The Saddening, Dangerous Remarks of Franklin Graham

5. Graham is evoking one of the darker pages from our national history and somehow designating it a positive example.

In an article on the Gilder-Lehrman Institute of American History website, Steven Mintz writes:

The day after the Japanese attack on Pearl Harbor, Roosevelt suspended naturalization proceedings for Italian, German, and Japanese immigrants, required them to register, restricted their mobility, and prohibited them from owning items that might be used for sabotage, such as cameras and shortwave radios. …

Mintz goes on to say that Italian and German aliens and U.S. citizens owing their heritage to Italy and Germany, as well as some Bulgarians, Czechs, Hungarians and Romanians were placed in internment camps. Furthermore, anti-Semitism within the United States itself was at such a height that the United States sought to bar even Jewish refugee children from coming to the United States. Mintz writes:

Reflecting a nasty strain of anti-Semitism, Congress in 1939 refused to raise immigration quotas to admit 20,000 Jewish children fleeing Nazi oppression. As the wife of the U.S. Commissioner of Immigration remarked at a cocktail party, “20,000 children would all too soon grow up to be 20,000 ugly adults.”

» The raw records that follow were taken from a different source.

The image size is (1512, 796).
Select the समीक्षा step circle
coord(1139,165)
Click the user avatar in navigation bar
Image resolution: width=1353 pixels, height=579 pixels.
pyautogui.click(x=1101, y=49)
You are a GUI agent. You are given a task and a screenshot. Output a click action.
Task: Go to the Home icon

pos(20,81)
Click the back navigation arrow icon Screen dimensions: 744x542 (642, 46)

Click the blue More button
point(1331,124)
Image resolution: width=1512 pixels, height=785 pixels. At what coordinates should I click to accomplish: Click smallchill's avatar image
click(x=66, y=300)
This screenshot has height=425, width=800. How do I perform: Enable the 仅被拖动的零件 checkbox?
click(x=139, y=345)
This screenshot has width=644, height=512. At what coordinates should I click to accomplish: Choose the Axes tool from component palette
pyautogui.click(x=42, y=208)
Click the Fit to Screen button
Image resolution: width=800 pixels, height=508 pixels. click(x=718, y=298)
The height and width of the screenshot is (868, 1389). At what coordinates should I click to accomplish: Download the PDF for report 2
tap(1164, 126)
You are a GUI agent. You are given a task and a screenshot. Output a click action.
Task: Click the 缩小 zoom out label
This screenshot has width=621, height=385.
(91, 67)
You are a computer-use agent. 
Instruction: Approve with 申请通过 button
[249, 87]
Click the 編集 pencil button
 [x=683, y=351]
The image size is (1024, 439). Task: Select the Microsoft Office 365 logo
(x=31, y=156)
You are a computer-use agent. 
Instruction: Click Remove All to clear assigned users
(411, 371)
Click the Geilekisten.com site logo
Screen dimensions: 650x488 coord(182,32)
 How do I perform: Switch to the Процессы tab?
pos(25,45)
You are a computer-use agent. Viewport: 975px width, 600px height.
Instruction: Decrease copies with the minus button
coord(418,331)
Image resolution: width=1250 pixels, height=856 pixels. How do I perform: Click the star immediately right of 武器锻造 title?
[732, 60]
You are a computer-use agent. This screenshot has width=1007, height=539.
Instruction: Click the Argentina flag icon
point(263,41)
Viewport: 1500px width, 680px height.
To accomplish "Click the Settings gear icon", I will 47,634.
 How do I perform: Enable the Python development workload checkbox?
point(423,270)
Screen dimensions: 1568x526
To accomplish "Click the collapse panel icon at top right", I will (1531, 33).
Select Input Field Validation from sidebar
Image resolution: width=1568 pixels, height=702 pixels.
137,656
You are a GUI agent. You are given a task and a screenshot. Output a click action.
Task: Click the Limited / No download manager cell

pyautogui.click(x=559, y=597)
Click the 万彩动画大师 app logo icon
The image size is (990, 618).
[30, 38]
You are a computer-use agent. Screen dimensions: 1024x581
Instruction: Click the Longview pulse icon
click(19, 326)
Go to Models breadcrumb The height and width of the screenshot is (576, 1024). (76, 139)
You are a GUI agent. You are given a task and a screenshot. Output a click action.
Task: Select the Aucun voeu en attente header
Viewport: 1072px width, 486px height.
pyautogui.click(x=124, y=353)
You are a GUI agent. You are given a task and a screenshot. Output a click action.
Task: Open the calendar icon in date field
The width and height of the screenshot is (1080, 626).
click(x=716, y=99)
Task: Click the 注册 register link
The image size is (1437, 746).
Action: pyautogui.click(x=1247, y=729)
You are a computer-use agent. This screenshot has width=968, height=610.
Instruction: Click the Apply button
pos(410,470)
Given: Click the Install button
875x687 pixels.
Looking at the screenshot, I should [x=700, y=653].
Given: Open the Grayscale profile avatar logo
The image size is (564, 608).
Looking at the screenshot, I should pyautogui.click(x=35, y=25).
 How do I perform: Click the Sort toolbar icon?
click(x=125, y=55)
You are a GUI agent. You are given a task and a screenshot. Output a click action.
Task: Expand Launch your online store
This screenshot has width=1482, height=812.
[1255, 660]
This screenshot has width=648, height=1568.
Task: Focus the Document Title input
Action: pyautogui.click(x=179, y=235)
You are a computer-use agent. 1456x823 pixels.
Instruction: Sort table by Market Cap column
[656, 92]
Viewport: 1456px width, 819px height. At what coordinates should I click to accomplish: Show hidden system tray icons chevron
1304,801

Following the invasion of Pearl Harbor, xenophobia reached such a height that President Franklin Roosevelt actually issued Executive Order 9066 in 1942, an order that allowed over 100,000 Japanese people (many of whom had been born in this country) to be sent to internment camps. Many were also unjustly deprived of property. Justice was finally brought about when President Ronald Reagan signed the Civil Liberties Act of 1988. A press release from 2013, found on the National Archives website reports:

The law, which was preceded by a detailed historical study by a Congressional commission, judged the incarceration “a grave injustice” that was “motivated largely by racial prejudice, war hysteria, and a failure of political leadership.” It offered an apology and $20,000 in restitution to each survivor.

One would think the lessons of history would reveal that this was a fundamental violation of Constitutional rights–the deprivation of liberty without being charged with a crime. But why let the Constitution rule when you can have fear instead?

Instead of learning from history, Franklin Graham seems to be pushing us in a direction where we are doomed to repeat it. To be fair, Graham does not advocate internment camps as such, but if one is to so distrust all Muslims and view every one as a ticking time bomb, it’s a pretty easy step to make to move to internment camps and the deprivation of Constitutional rights.